Using input tensors for loss instead of output y_pred

Hi,

for RL purposes I want to calculate the loss from MSE from the inputs x and x_expected: loss(x, x_expected), instead of loss(y_pred, y_expected). In the latter case the gradients are changing over time, but when using the inputs, it stalls. Anything I have to consider? Like copying grad_fn from the output / y_pred onto x so that the loss recognizes the graph and so on?

actually you point out that the graph might not be recognized, and this makes sense that with x and x_expected the computation through a network would not be taking place, so no learnable parameters would be involved, and so there shouldnt be any gradients for them. are x and x_expected themselves coming through some other computation graph that you expect to learn through your new loss?

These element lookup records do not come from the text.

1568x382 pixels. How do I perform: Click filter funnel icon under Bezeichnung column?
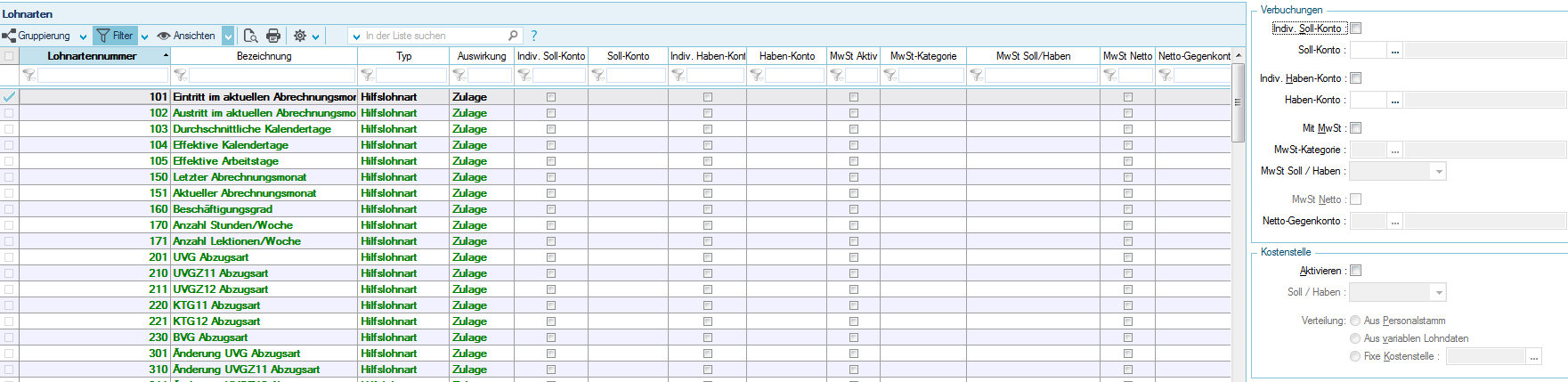180,76
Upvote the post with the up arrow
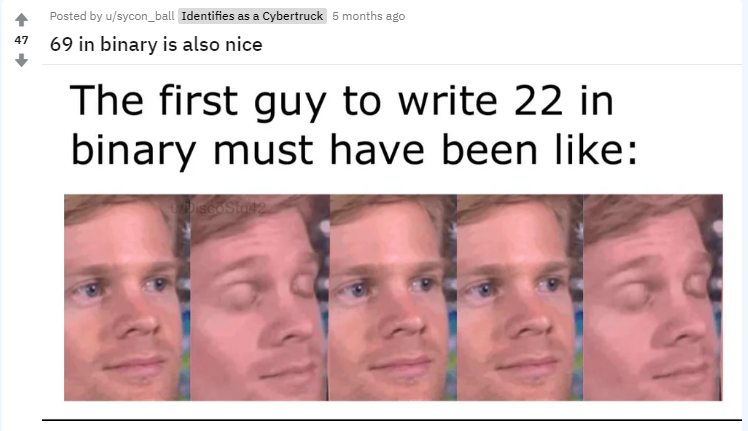 point(21,20)
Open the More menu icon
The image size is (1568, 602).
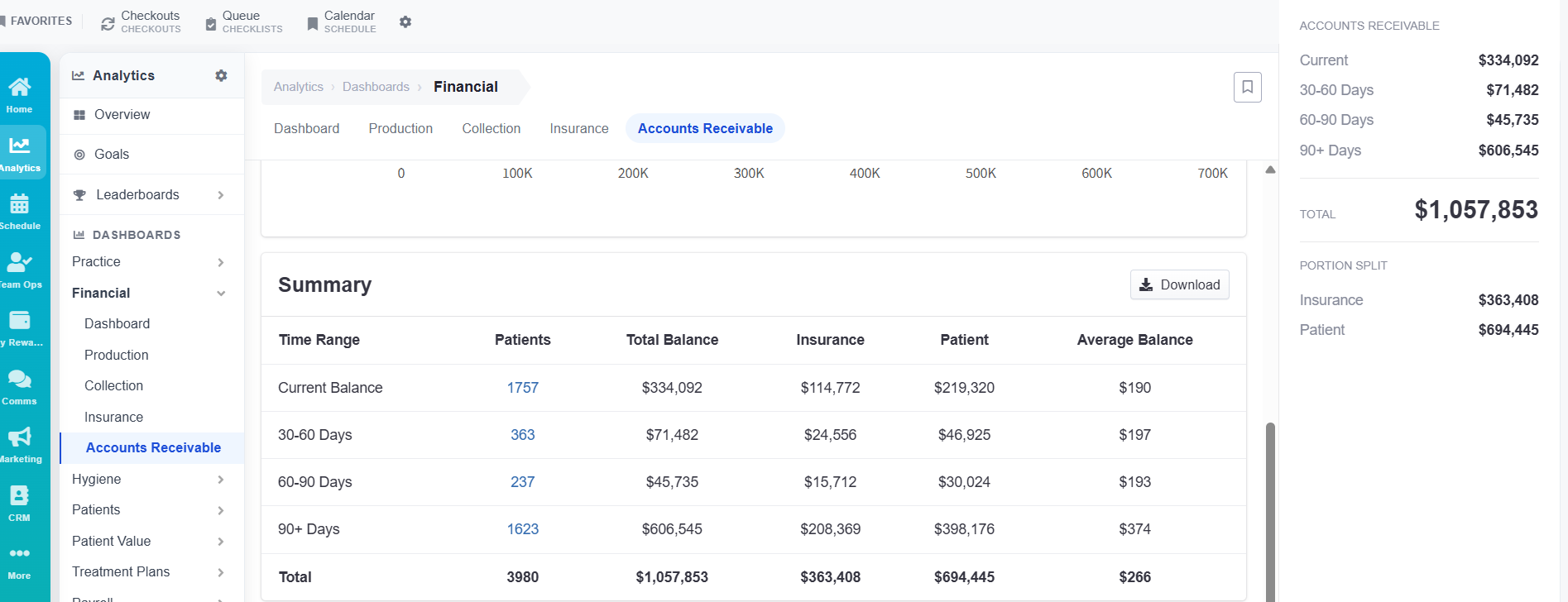pyautogui.click(x=20, y=561)
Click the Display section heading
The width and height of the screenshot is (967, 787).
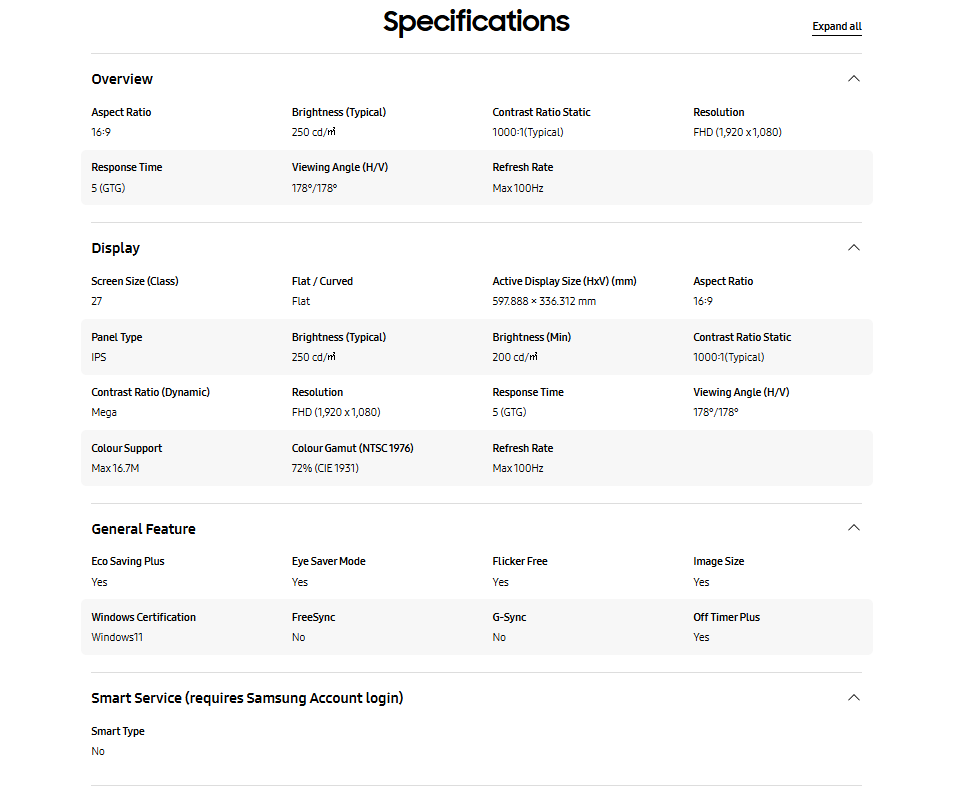click(116, 248)
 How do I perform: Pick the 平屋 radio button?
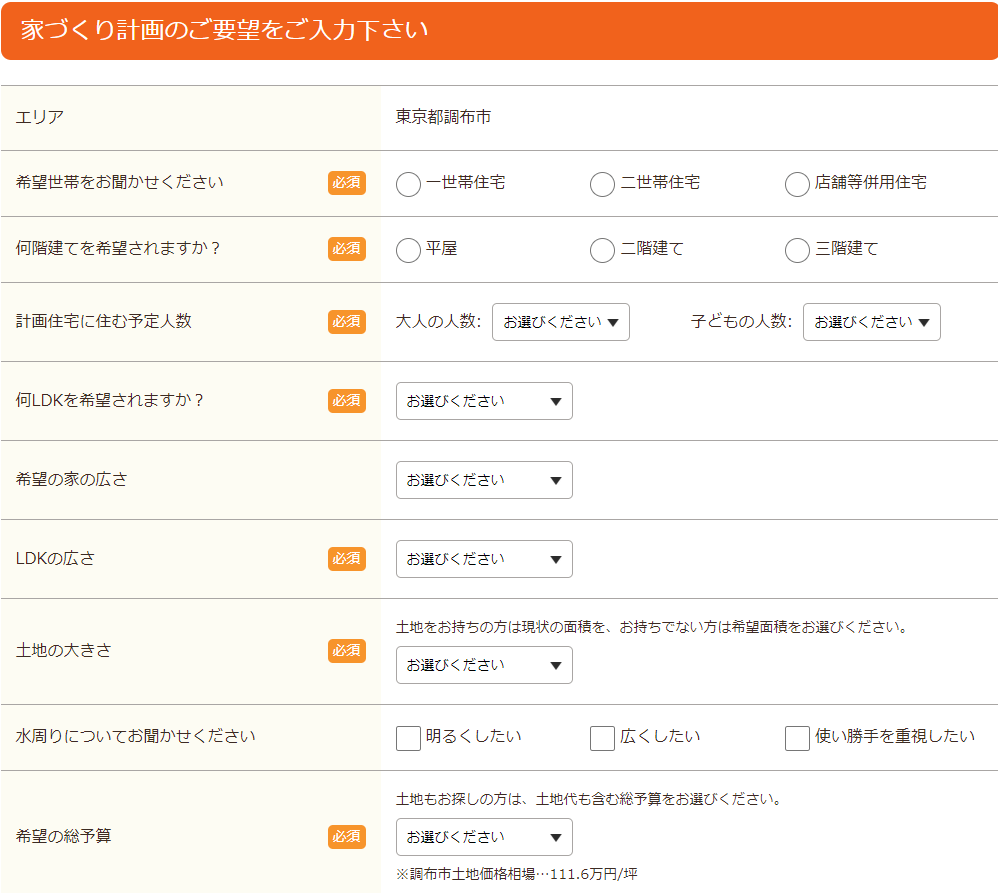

no, they are not. just plainly incoming as tensors with required_grad = True and retain_grad()

I give an example of the scenario: x = sensor data (distance to player) is coming in, x_target target distance to player is given (0). This squared difference between these should make up the loss.
The net predicts aktuator movements as y.

no one? I hope there is a way to do this

understood, so the learnable parameters are the ones that dictate how the actuator movements are predicted. i’ll suggest a scheme with a notation different from yours, i hope it can be of use
current position/distance to player : x_now
actuator movement: y_now = net(x_now)
next position: x_next = x_now + y_now ( i am simplifying this as addition of actuator movement to position, you can of course have whatever physical function that dictates how action changes position)
loss : L(x_next,x_target) , e.g. (x_next - x_target)**2
due to x_next involving y_now which in turn involves net params, now you will get non zero gradients for the parameters

hm… very interesting.

but let’s say x_now is the 1d-height of the center of the head [17cm] and y_now outputs 4 controls of the legs as [0, 0.1, 0.6, 0.9], then i cannot simply add x_now and y_now together!?

yes that is why i made a comment in that part of the scheme. you will have to look at the physical model of your problem to fill in that part ( how does the head height change if some legs are extended etc.)

I hoped the model can learn that^^ it might easily be more complex than my example, also it would be nice to keep it as general as possible.

I mean, my first approach would’ve been to use the output (1x4), and just replace the tensor values with the x tensor values (1x1).

Update: I tried this:
(1) combining output with input

x_noleaf = x.clone() # cloning input to use as non-leaf node
x_noleaf[0] = x_noleaf[0] + y[0] - y[0]  # for simulating an interaction between the two x = x + Y - Y

this didn’t seem to do anything

(2) modifying the output

x_new = output.clone()
x_new = x_new[0][0:2]  # slicing for dropping elements
x_new.data[ix] = x_old.data[ix]
loss(x_new, x_target)

might work…

I didnt understand the second approach,sorry. for the first i think you tried assuming that introducnig y into the graph somehow would cause gradient flow. however you use y[0] as well as - y[0] which admit opposite gradient flows that cancel each other.

even without going into details of gradient flow, the statement essentially is the same as x_noleaf[0] = x_noleaf[0] which shouldnt have helped if you think about it.

i think you are trying elbow in gradients, while the overall consideration of why gradients should flow and if indeed they will be useful for reducing the loss you are interested in is getting lost.

well, yes, I am of course not sure, what I am doing. But I mean, I can use any kind of loss in tensorflow, so it is something special with autograd. If it was me, I would simply have output = net(input), backpropagate within there and it’s fine.

My second approach is very simple. Copying the output and putting the input tensor values inside, while dropping the unused values. Then using the modified output in the loss. So kinda hacking the output to match the input values, while keeping the graph. Gradients are changing at least, going to inf and nan quickly though with SGD

As far as I understand you need to update network with loss based on value you provide from some other place. And problem is that: a) you have multiple outputs, b) by replacing outputs you are losing grad_fn link for the backward pass.
Easiest solution I can imagine is to create custom loss function, sum all outputs, multiply this sum by zero and add torch.Tensor(of your value) :slight_smile:

Thank you all! I think it works better now

class Custom_MSELoss(torch.nn.Module):
    def __init__(self):
        super(Custom_MSELoss, self).__init__()

    def forward(self, output, x_train, x_expected):
        x_train = torch.sum(output) * 0 + x_train  # <--!
        MSE = [(x_train[0][i] - x_expected[0][i])**2 for i in range(len(x_expected[0]))]
        MSE = sum(MSE) / len(MSE)
        return MSE

criterion = Custom_MSELoss()

Looks fine to me. Could any operation here potentially detach the history?